“Que Horas Ela Volta?” e a perspectiva das perspectivas…

"Que Horas Ela Volta?" e a perspectiva das perspectivas... – Ambrosia

Existe um cinema que está além das polaridades que definem o cinema de autor e o cinema de entretenimento. É o cinema de perspectiva. Aquele que consegue a façanha de se tornar o ponto de vista inequívoco do espectador. Sem artificialismos ou oportunismos dramatúrgicos.

A cineasta Anna Muylaert vem construindo sua filmografia solidificando essa propriedade. Seus filmes são sempre sobre seres em perspectiva. As vezes ela até deixa isso bem claro, de forma bem gráfica como no clímax do ótimo É Proibido Fumar, onde se valeu de uma pequena tela de interfone doméstico, para arregimentar a conclusão de sua trama. Uma sacada de mestre.

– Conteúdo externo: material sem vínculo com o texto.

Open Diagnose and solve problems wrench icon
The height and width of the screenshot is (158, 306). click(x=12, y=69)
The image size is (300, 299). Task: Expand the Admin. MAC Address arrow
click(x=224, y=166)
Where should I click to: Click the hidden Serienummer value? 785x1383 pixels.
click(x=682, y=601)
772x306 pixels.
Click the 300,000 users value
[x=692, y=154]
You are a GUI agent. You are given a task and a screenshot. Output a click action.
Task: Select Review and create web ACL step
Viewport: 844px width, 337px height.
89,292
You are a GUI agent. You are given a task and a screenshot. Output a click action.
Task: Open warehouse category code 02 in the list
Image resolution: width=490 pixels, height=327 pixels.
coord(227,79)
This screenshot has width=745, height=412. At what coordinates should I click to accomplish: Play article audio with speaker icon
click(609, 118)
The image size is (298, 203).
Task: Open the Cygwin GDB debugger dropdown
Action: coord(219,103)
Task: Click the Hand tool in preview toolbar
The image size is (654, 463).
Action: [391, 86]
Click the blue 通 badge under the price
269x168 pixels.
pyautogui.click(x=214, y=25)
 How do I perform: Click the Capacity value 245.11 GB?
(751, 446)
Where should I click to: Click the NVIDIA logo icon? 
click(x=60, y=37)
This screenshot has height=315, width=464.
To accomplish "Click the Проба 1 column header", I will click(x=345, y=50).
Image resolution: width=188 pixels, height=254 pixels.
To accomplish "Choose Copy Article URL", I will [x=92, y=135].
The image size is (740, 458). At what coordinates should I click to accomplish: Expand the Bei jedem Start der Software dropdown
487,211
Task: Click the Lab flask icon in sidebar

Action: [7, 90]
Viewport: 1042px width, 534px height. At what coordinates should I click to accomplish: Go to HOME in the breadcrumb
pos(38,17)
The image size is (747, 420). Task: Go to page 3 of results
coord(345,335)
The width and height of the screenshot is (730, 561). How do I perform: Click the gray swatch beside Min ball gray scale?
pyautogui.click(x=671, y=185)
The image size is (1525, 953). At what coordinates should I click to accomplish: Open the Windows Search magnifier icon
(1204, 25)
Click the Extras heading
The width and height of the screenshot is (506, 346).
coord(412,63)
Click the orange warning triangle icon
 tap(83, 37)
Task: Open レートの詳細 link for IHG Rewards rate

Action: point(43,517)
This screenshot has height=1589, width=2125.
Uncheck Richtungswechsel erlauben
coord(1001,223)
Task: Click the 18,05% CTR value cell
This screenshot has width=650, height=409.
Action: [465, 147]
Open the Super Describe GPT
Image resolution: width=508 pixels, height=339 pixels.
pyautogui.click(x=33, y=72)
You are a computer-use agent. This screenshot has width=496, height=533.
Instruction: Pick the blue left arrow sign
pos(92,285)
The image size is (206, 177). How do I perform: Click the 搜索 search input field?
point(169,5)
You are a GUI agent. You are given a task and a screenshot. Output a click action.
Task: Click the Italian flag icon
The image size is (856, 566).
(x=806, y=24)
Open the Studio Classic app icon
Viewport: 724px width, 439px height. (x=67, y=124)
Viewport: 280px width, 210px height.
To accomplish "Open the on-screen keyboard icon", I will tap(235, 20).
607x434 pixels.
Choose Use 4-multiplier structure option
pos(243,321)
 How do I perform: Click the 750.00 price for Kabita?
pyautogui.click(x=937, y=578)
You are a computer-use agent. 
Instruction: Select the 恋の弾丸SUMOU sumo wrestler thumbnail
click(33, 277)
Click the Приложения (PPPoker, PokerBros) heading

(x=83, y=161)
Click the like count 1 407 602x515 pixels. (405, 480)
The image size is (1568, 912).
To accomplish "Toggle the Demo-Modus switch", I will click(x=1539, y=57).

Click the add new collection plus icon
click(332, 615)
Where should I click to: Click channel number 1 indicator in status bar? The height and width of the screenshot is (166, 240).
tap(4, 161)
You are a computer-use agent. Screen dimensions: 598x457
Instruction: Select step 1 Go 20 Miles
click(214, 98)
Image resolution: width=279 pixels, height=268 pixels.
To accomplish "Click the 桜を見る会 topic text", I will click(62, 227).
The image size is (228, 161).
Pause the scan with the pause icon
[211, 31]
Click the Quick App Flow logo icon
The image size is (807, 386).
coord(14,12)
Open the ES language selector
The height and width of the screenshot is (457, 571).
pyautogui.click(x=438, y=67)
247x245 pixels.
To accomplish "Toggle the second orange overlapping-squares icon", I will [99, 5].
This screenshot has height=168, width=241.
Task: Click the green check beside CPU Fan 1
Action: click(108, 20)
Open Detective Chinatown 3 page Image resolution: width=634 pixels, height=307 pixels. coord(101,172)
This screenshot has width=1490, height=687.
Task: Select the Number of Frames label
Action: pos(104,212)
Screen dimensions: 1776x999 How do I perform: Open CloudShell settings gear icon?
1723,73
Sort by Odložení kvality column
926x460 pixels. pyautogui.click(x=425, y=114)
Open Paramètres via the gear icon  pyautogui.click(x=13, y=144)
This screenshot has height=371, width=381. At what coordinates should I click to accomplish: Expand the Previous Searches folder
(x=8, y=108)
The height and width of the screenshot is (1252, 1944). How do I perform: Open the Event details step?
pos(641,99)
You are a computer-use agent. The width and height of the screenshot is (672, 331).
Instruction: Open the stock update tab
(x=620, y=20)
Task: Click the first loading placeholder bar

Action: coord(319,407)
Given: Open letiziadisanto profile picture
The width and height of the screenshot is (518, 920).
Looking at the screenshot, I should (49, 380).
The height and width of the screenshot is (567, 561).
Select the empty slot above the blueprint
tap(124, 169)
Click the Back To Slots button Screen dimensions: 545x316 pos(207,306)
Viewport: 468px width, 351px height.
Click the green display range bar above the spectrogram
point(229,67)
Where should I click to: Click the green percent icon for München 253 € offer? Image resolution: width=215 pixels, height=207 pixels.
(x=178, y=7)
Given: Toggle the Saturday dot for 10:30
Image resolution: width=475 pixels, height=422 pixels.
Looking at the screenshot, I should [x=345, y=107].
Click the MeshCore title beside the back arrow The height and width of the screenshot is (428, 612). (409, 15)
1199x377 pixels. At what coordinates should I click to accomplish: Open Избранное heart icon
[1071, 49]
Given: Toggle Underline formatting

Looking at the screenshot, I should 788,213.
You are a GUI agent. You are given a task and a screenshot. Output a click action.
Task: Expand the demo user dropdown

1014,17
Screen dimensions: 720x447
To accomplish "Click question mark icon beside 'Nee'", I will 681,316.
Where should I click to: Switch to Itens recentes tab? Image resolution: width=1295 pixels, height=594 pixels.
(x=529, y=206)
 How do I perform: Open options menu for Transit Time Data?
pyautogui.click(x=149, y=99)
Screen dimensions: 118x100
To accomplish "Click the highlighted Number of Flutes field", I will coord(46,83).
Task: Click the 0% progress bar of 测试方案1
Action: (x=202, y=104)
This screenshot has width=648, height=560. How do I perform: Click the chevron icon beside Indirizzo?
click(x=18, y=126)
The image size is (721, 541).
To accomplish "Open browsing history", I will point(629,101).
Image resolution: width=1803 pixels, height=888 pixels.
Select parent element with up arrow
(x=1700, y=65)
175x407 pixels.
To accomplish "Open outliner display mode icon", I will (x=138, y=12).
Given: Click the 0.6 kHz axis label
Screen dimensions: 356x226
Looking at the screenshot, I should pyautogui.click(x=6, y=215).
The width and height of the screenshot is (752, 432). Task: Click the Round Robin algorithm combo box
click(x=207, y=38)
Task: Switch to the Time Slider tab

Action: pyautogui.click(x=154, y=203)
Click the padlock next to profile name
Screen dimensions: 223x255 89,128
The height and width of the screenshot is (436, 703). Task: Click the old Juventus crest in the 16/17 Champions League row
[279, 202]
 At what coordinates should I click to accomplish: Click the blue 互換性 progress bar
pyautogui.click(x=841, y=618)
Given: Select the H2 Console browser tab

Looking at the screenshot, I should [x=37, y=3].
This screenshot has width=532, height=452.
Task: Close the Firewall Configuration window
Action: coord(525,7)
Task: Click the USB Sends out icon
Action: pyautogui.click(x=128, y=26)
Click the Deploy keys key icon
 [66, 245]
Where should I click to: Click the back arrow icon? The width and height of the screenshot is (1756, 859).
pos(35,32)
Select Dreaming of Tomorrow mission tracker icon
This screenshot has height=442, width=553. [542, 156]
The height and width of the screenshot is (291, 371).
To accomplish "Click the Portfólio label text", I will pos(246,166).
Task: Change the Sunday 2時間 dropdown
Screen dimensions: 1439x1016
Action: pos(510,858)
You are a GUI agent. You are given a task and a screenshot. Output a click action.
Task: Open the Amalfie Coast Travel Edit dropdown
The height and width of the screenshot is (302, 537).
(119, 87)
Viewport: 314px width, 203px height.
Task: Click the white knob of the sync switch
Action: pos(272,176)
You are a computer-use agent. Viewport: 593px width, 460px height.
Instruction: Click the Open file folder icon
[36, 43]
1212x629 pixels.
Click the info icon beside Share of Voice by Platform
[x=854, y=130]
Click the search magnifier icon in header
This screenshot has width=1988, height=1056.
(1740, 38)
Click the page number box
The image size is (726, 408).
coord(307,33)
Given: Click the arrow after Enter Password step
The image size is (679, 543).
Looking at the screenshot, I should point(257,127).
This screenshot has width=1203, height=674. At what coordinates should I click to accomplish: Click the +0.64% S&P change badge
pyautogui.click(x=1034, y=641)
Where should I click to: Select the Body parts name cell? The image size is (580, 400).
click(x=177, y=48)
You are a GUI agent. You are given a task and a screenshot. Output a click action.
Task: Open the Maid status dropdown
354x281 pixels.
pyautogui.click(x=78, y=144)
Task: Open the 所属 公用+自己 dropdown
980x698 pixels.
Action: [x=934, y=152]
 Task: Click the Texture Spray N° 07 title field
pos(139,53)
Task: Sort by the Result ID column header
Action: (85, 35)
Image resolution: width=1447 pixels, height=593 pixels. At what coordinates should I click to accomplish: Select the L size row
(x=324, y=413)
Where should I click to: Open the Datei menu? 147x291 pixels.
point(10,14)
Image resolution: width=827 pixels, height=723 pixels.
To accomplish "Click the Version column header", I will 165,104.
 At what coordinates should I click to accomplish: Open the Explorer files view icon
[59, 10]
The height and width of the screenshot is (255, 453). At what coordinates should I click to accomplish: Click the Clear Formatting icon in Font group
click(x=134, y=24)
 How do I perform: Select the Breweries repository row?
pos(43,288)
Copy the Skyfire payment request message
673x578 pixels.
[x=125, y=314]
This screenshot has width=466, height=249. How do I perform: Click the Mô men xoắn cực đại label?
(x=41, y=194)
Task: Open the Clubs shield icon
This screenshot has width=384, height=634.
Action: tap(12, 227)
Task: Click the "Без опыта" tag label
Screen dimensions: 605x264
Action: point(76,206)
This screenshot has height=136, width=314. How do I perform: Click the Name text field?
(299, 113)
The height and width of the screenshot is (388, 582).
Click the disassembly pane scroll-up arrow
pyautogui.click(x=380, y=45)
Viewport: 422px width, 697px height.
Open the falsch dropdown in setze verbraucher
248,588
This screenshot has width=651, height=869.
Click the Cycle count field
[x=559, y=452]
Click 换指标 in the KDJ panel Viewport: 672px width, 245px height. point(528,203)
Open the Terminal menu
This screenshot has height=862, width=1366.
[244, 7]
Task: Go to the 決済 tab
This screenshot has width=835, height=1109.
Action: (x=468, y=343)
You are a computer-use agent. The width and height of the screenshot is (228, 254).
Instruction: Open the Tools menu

Que Horas Ela Volta? é o amadurecimento desse seu cinema. E seu melhor filme. Anna debruçou-se sobre o complexidade e o paradoxo de uma sociedade que se revela segregacionista já dentro de suas relações domésticas. E o quanto isso é perturbadoramente assimilável. Sob todas as perspectivas.

A pernambucana Val (Regina Casé)se mudou para São Paulo a fim de dar melhores condições de vida para sua filha Jéssica. Com muito receio, ela deixou a menina no interior de Pernambuco para ser babá de Fabinho, morando integralmente na casa de seus patrões. Anos depois, Jéssica lhe telefona, pedindo ajuda para ir à São Paulo, no intuito de prestar a mesma prova. Os chefes de Val recebem a menina de braços abertos, só que quando ela deixa de seguir certo protocolo, circulando livremente, como não deveria, a situação se complica.

O incômodo da percepção vem justamente da medida que a diretora usou entre o distanciamento moral e a acepção crítica de sua história. Para tal, foi de extrema importância ter uma interpretação tão contundente como a de Regina. A atriz pode ser considerada uma espécie de Julieta Massina tupiniquim.

Assim como a atriz italiana (e Felliniana), Regina intriga ao construir sua interpretação entre o instinto e a precisão, dois pontos, a priori, tão antagônicos numa concepção cênica. Sua Val existe de verdade e praticamente, traz o filme para dentro de si. Camila Márdila acompanha de forma brilhante as nuances da relação de sua personagem com a mãe. E o restante do elenco (desde a apatia orgânica de Lourenço Mutarelli até a humanidade do que pode se chamar de antagonismo de Karine Teles) forma o êxito de um conjunto bem consistente.

Numa das cenas mais comoventes do longa, Val, personagem de Regina, liga para filha de dentro da piscina dos patrões, já meio vazia. É uma cena carregada de simbolismos. E uma comprovação do quanto Muylaert entende o seu cinema como um documento de um tempo. Sob suas próprias perspectivas? Não exatamente. Ela continua muito interessada em promover em você, a perspectiva do hoje para um bom juízo de valor do amanhã.

Leia-se: filme obrigatório para conhecer um Brasil sem autopiedade e o que você representa nele, mesmo dentro de casa.